SPARTANBURG, SC (WSPA) – Many of us wouldn’t go anywhere nowadays without that supercomputer in our pocket, our cell phones.
Hackers are putting all that private information more at risk than ever, but what many don’t realize is that we are often the ones handing them the keys.
From scam texts to shady apps, how to protect your phone in this 7NEWS Consumer Exclusive.
The sound of a new text can delight, distract, or disappoint. Our 7NEWS crew was not hard pressed to find one person after another familiar with spam and scam texts.
“There was one text that was extremely suspicious. It had the Google photo of my son,” said Paul Fischer.
And remember those scam texts from your own number? Many people, like John Carrol, got those pretending to be a gift from your phone carrier for paying your bill.
“I feel like maybe I’m a magnet,” said Carroll, referring to all the scam texts he gets.
WHAT HAPPENS WHEN YOU CLICK ON SCAM TEXTS LINKS?
Reynard Misae has, perhaps, the most extreme scam text history, because he actually clicked on a scam text link, one he thought was coming from his university, and got flooded with more scam texts.
“I got this text that said hey, you’ve been selected for some sort of reward, would you like to participate? I clicked, it opens it, and it’s like a bootleg site, and I’m like this isn’t a university site. When you click on malicious links basically it doesn’t instantly try to scam you always, potential it would first put your number into whoever’s database and then it will pass it around to other scammers, because once you block one person there’s a whole nest of them to come bite you,” said Misae.
Misae said he was bombarded day after day with scam texts and calls, a scam technique known as doxingwhere your number and private information are shared on the dark web.

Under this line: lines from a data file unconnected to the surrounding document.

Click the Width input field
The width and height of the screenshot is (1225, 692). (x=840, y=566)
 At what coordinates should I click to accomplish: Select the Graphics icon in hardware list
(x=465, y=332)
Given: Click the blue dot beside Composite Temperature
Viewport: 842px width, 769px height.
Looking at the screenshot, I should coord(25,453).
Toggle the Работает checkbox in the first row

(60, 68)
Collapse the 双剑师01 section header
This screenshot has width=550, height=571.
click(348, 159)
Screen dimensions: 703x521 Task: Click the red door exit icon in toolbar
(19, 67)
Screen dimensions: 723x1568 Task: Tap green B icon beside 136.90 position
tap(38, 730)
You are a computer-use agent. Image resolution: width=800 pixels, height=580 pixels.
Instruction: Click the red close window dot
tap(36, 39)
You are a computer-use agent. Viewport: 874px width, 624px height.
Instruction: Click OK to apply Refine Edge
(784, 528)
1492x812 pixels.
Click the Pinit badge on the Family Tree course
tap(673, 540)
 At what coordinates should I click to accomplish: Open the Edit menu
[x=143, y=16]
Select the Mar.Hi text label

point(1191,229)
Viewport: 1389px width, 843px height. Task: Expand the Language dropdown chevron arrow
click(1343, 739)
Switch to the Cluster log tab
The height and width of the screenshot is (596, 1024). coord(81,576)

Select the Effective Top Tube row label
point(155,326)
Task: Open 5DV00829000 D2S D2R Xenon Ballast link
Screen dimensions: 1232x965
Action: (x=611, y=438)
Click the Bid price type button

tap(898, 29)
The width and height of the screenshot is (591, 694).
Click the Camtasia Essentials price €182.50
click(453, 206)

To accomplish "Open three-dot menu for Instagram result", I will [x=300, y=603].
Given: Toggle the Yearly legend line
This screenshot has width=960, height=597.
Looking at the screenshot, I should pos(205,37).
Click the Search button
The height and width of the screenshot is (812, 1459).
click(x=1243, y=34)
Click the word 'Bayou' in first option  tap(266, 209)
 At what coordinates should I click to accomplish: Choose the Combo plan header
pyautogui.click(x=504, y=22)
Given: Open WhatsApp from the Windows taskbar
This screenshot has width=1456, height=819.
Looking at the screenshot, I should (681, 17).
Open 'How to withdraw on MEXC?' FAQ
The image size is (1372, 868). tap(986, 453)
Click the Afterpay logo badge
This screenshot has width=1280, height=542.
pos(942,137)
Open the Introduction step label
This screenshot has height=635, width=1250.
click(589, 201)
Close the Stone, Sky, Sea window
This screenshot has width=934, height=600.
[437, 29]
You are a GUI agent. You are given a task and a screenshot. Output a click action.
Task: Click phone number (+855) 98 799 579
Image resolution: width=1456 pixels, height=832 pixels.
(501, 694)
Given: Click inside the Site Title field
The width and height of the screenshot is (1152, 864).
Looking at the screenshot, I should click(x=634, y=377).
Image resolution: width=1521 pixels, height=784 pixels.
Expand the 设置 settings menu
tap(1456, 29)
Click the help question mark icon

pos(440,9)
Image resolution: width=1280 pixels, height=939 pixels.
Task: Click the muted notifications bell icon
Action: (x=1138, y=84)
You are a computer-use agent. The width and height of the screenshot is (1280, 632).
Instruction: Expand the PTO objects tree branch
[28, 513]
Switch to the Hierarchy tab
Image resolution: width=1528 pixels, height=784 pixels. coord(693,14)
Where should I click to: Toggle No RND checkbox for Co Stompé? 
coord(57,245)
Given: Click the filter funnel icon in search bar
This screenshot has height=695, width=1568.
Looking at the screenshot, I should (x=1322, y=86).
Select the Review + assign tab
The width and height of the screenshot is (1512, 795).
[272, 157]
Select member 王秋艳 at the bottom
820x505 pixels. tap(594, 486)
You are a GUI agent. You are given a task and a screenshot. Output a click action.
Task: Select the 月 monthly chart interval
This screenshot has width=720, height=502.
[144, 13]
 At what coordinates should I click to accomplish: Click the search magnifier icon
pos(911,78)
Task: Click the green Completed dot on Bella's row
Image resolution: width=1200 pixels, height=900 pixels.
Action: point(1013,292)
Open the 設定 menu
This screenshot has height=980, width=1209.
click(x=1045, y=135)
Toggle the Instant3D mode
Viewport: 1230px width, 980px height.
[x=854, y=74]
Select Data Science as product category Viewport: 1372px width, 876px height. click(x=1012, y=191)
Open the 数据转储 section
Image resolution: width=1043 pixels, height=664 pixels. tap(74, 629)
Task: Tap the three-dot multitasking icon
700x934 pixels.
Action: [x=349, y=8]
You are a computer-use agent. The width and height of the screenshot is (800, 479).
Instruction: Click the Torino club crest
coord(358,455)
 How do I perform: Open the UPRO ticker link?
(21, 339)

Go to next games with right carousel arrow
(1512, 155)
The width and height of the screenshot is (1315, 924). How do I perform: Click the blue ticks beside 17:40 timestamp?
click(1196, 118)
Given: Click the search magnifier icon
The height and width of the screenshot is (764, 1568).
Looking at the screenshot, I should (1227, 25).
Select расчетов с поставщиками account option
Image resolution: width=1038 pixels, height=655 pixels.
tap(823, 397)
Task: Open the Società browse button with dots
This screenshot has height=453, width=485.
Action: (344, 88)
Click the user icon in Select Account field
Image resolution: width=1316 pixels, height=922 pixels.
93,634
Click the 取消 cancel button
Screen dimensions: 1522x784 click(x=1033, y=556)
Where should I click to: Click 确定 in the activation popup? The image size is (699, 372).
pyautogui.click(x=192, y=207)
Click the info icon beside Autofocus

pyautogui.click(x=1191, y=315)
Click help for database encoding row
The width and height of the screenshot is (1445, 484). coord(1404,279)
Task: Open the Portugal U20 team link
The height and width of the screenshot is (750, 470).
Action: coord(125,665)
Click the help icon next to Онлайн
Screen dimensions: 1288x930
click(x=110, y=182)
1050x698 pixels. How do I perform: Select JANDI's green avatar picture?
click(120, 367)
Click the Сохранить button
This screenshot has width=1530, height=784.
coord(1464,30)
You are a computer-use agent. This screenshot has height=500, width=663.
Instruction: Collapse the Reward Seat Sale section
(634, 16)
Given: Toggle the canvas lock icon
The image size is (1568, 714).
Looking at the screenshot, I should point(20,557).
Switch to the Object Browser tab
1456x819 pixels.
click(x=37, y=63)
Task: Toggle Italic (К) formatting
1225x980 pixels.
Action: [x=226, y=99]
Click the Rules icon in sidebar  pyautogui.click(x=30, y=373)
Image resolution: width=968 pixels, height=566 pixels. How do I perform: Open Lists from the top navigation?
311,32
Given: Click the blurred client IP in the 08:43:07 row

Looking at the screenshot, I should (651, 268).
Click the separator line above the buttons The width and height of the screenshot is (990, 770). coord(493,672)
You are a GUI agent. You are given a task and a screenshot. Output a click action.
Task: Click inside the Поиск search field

SIGNS A TEXT IS A SPAM/SCAM:
Keep in mind, many legitimate businesses nowadays send texts from a truncated number. If you get one from a 10-digit number, be cautious.
Also, before you click on any link, check that address for clues since it may not tie back to the company. And never click on any shorthand link that conceals the address.
Finally, if it’s the first text from that purported company that has ever come through, that’s a big red flag.
HOW TO BLOCK SCAM TEXTS:
So how do you filter out unwanted texts? There are three main ways:
- through your phone settings
- contact your mobile carrier
- download call blocking apps
Using all three methods might be most effective. This Federal Trade Commission site offers helpful information on those methods, plus how to report spam and scam texts.
WHY YOU SHOULD READ APP PERMISSIONS:
It’s not just malicious links that put our phones at risk.
Phil Yanov, the founder of Tech After Five, said beware of downloading fast spreading apps.
“They told us all along there’s an app for that, but what they didn’t tell us is those apps are using us, right? So, all those apps we might be loading, particularly the free ones, if the app is free then you are the product. Basically, they are selling your data to somebody else to do something else. So, what do we need to do? You need to be really suspicious of free apps,” Yanov said.
And cyber experts warn, be extra speculative with apps that request your photo, like FaceApp that ages your photo and New Profile Pic that turns your photo into artwork. Those creative alterations are fun, but you have no control over where those images end up.
“I noticed its spreading fast, and a lot of friends have downloaded it and done lots of pics with it and I thought maybe I need to do this. And I looked and I thought maybe I don’t,” said Pam Harrison in Spartanburg.
Reading app permissions is more important than ever. But as Spartanburg Community College student Natalie Lee admits, few make the effort.
“It’s kind of an impulse thing. You have to have your friends come up to you and be like this is so cool you’ve got to download it. It’s those moments where ‘Oh, OK, I’m going to download it.’ So, since they are right beside you, you just have to hurry up and do all the permissions, like, they’ve already gone through it, why not?” said Natalie Lee, a student at USC Upstate.
Whether it’s text scams or downloading apps, Misae warns there is no quick fix to a hack. He had to change his number and sim card, and he still gets the occasional scam text.